意外に難しいのが「長い線を長く書く」ことだ。「なぜか字の形が整わない」場合は、長い線を長く書かないことが原因かもしれない。これを意識するだけで少しプロっぽくなるのでおすすめだ。
文章を書く時の文字のバランスは難しい。文章を書くときは、「漢字は大きく、かなは小さく書く」が大原則、と大平先生。漢字の画数が多い字は大きめに、少ない字は小さめに書くとよいとのこと。また、漢字を大きく書くと文章をパッと見た時に漢字が目に入りやすくなり、大筋が拾えるというメリットもあるようだ。
縦書きにしろ横書きにしろ文章をまっすぐ書くことができない人も多いだろう。筆者もそのうちの一人だ。まっすぐ書くポイントは3つある。
1. 外形を積み重ねる
2. 左右のあきを揃える
3. 視野を広くして少し離れた字を基準に
基本は、ひらがなや漢字のおおまかな形である「外形」を意識すること。例えば、「国」という漢字であれば正方形で、ひらがなの「う」であれば長方形などだ。この外形を意識して書き、さらに外形をブロックのように積み重ねるイメージで書くと文章全体に背骨が通るという。

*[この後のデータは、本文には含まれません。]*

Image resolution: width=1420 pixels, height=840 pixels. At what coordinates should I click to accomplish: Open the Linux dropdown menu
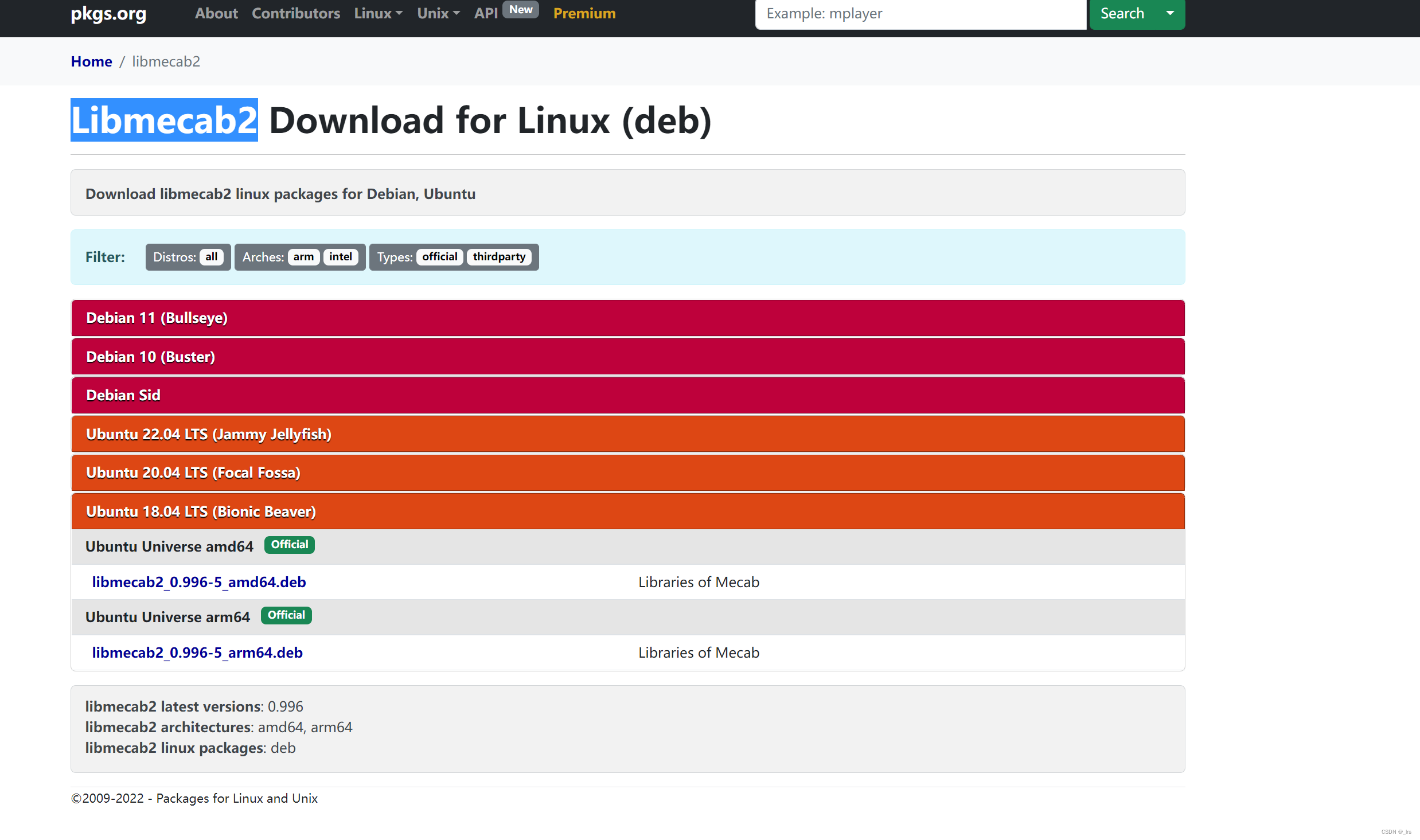pos(378,13)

本書を読む前と後で字は変わったか、筆者が実験してみた。
読む前は、まっすぐに書けず曲がりが顕著だが、読んだ後はちょっとマシになった気がする。止め・はね・払いを意識することで字も読みやすくなったのではないだろうか。また、止め・はね・払いを意識することでゆっくりと字を書くことができ、今ここに集中する状態を指すマインドフルネス的な効果もあった。
本書は感覚ではなく論理的に字をキレイに書く方法を教えてくれる。また、各ページにはQRコードがついていて、読み込むと動画が表示される。
目次は、下記の通りだ。
はじめに
第1章 魅力のある字を書くポイント
第2章 文章を読みやすく書くポイント
第3章 実用手書き見本帖
「第3章 実用手書き見本帖」には、一筆箋・身近な人とのやりとり、履歴書、自己紹介書、中学校入学願書・志望理由書、保育園や小学校の連絡帳などのほか、ひらがな・カタカナ、日常でよく使う漢字一覧掲載されているので、参考になる。
別冊付録として、取り外して使える文章の練習ドリルもついている。キレイな文字を書くためのサポートが満載の本書を読んで美文字を目指したい。